Over superwinsten gesproken, kijk eens naar de winsten van de grote multinationals in de voedingsindustrie. De winsttoenames zijn: Monsanto +50%, Archer Daniels + 42%, Cargil + 70% enzovoort, enzovoort.

Er zijn natuurlijk meerdere oorzaken voor dit fenomeen. Ook het feit dat de wereldwijde voedselhandel in handen is van een beperkt aantal multinationals die gemakkelijk kunnen overgaan tot speculatie, speelt een rol (ook dat zijn geen ‘normale' marktomstandigheden). De aanplanting van gewassen voor biobrandstoffen blijkt in de huidige situatie een zeer ongezonde beslissing. De overheidspolitiek die dikwijls nog altijd gericht is op het sluiten van landbouwbedrijven, loopt ook hopeloos achterop. Maar alles samen lijken de cijfers niet op zo een dramatische situatie te wijzen.

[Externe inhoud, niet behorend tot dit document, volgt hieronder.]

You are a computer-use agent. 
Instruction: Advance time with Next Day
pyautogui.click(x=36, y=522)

Tot voor kort was er geen enkel probleem, of beter gezegd, was het voornaamste probleem dat van de landbouwoverschotten. De globale productie van landbouwgewassen is in 2007 nog met 4,7 procent gestegen tegenover 2006. De grote toename was echter in de productie voor biobrandstoffen, terwijl rijst bijvoorbeeld slechts met 1 procent toenam. Samen is dit goed voor een lichte stijging van de productie door de consumptie (zie tabel).

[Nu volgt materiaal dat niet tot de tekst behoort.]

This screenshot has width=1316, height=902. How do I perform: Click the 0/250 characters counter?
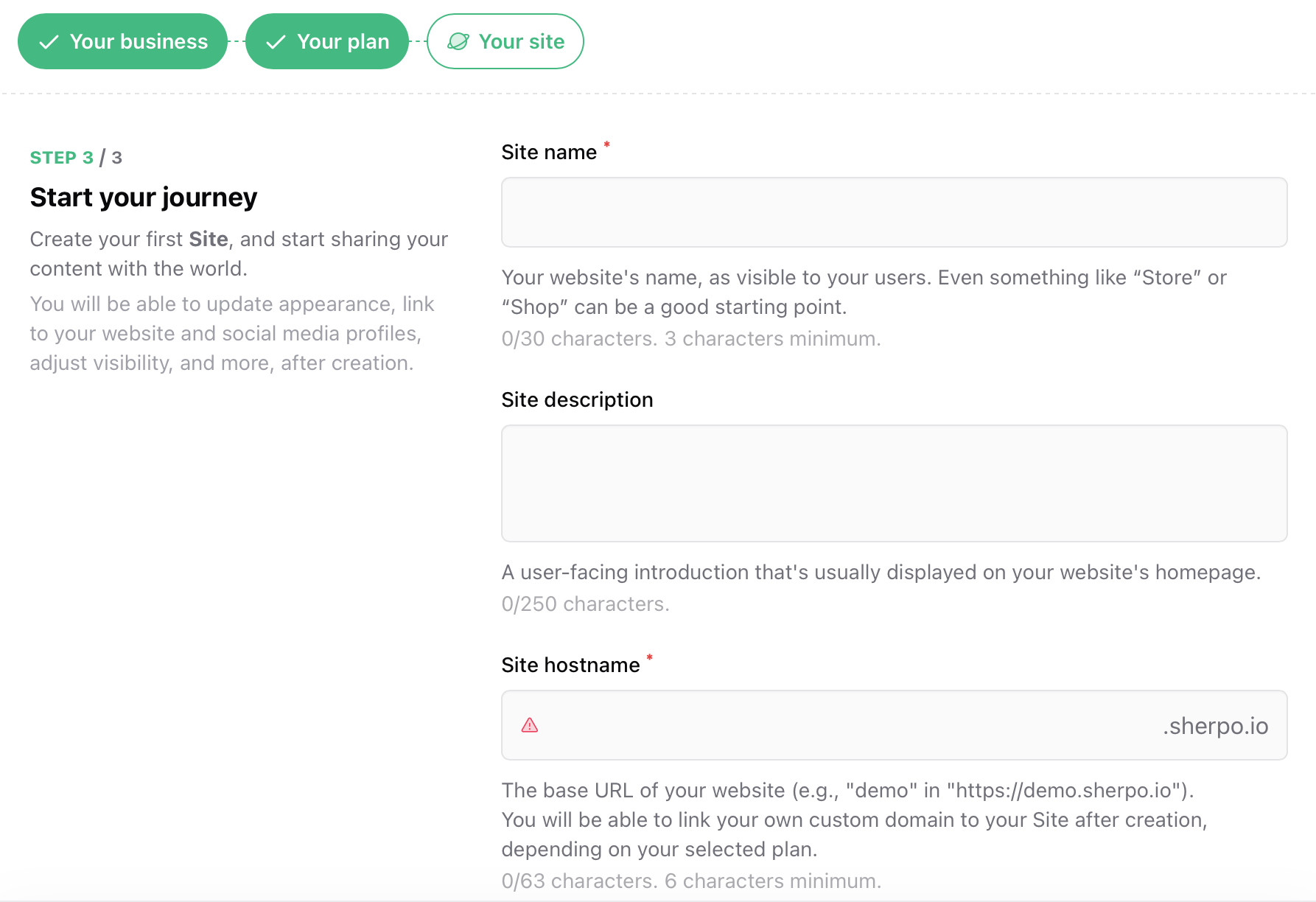pyautogui.click(x=586, y=604)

 Wat ook de rol van de bovenstaande factoren mag zijn (speculatie e.d.), zonder de marxistische theorie kun je daarvoor geen plausibele verklaring vinden. Het is een onschatbaar kompas in de onvoorspelbare jungle van de kapitalistische economie. Een bijkomend element is dat de landbouwprijzen tot voor kort in het omgekeerde scenario zaten: er werd meer geproduceerd dan de vraag. Indien we de drie bovenstaande tabellen zouden hertekenen, dan zouden de blauwe bolletjes aan het bovenste eind van het spectrum gestaan hebben (lage prijzen en lage winsten). Het anarchistisch systeem van het kapitalisme maakt dat in zo een korte tijd een zo grote omslag kan gebeuren. En niets garandeert ons dat de volgende jaren (bijvoorbeeld bij een wereldwijde recessie) niet weer het omgekeerde fenomeen zich kan voordoen met andere, maar even erge gevolgen.